Good data analysts have developed an instinct of perking up when results are "too good to be true". This is a must-have attribute that I'm always looking for in a job candidate. It is a protective instinct, a response that protects the analysts from getting fooled by the data. Nassim Taleb called this type of thing "fooled by randomness". The temptation is not randomness itself but the lack thereof.
Observational studies of the Covid-19 vaccines are a case in point. I have been spooked by the consistency of estimates of vaccine effectiveness. Almost all peer-reviewed studies and most working papers that get mainstream attention contain values of VE that are in the 70-90 percent range. (Since these are relative ratios, a 50-percent multiple improvement is already a huge effect.) There is a consistency across headline results of different studies, and there is also a consistency of values inside individual studies, across segments, using different outcome metrics, different methodologies, etc. etc.

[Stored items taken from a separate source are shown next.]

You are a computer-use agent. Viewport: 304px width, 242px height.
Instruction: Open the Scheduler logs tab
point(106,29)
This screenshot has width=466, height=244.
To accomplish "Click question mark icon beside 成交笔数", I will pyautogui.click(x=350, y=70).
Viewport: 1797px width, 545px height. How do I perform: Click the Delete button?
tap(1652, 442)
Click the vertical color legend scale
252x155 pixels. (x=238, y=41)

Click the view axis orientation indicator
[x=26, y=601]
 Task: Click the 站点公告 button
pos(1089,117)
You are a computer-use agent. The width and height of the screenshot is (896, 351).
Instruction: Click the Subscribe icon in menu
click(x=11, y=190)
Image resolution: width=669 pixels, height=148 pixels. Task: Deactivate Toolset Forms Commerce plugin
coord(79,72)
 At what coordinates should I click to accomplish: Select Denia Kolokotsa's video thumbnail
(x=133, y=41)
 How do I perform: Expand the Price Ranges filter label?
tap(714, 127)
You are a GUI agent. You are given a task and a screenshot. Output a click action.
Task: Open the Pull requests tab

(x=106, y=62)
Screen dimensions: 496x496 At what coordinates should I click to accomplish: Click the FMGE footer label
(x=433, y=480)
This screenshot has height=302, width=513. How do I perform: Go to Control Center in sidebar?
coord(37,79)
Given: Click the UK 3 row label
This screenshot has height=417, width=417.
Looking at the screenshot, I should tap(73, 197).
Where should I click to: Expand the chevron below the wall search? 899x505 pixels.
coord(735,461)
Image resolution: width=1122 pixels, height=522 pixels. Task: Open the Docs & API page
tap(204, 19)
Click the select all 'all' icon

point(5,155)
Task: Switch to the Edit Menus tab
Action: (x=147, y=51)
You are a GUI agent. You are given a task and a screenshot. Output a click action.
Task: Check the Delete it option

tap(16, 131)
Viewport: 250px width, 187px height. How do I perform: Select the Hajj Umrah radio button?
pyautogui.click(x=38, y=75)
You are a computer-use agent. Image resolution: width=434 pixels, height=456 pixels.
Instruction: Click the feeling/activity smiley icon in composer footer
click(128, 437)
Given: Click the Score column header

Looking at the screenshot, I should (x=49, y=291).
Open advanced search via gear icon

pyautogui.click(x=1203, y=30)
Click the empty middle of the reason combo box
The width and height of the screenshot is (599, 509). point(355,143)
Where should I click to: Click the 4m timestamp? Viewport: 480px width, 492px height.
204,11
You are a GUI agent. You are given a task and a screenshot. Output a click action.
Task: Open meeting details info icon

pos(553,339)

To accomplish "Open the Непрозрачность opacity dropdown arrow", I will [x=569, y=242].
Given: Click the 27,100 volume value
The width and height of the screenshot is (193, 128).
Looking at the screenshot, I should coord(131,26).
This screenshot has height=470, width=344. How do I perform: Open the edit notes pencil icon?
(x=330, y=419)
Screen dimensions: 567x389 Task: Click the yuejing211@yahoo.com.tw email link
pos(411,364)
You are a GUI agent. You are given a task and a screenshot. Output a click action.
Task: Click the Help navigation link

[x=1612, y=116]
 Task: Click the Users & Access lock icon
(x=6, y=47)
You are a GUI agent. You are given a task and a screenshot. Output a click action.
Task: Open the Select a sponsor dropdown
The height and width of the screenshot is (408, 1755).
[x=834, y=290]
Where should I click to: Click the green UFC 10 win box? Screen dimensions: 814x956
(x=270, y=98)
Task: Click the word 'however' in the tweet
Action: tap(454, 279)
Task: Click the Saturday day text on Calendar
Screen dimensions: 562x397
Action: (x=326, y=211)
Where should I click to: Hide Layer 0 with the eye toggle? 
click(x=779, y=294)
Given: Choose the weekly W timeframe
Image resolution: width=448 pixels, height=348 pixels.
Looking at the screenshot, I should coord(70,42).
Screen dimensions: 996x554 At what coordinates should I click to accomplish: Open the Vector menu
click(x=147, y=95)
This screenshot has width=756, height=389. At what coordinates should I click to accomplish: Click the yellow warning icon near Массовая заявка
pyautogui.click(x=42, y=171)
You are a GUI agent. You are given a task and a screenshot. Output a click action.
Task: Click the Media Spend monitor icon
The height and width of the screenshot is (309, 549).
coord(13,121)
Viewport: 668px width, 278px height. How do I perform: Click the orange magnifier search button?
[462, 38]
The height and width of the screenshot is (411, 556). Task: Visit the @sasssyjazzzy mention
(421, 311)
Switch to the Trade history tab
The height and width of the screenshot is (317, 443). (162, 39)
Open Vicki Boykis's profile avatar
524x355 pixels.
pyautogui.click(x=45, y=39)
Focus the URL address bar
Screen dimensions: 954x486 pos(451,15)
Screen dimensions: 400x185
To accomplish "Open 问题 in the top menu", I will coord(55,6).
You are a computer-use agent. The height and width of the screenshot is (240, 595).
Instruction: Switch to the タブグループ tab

Below is Table 2 from the traffic accidents study that I have been reviewing (link):
The aggregate result (derived from the inadmissible non-adjusted comparison discussed in the first post of this series) is shown in the last row and represents a value of 1.7x. The rows above come from applying the same methodology to subsets of the study population, some of them are mutually exclusive while others are overlapping. Most of the values line up close to or near that 1.7x value. There is only one segment (over 65) that has the opposite direction but barely. What does this consistency tell us?
Shown below is the top part of Table 3. Here, the researchers analyzed many variants of the outcome, applying the same analytical strategy. Whereas Figure 2 above shows any involvement in traffic accidents, Table 3 below breaks down these accidents into subtypes, like involvement as driver versus pedestrian, time of day and so on.
The consistency is once again remarkable. Whereas the aggregate number is shown as 1.7x (top row), all the other numbers ranged from 1.5x to 5.1x. Almost all the variance is on the high side of the aggregate. What does such consistency tell us?
In the Appendix, the authors rolled out even more rows of analysis:
Again, all effects are in the range 1.4x to 1.7x. What does this consistency mean? That's what I want to explore in this post.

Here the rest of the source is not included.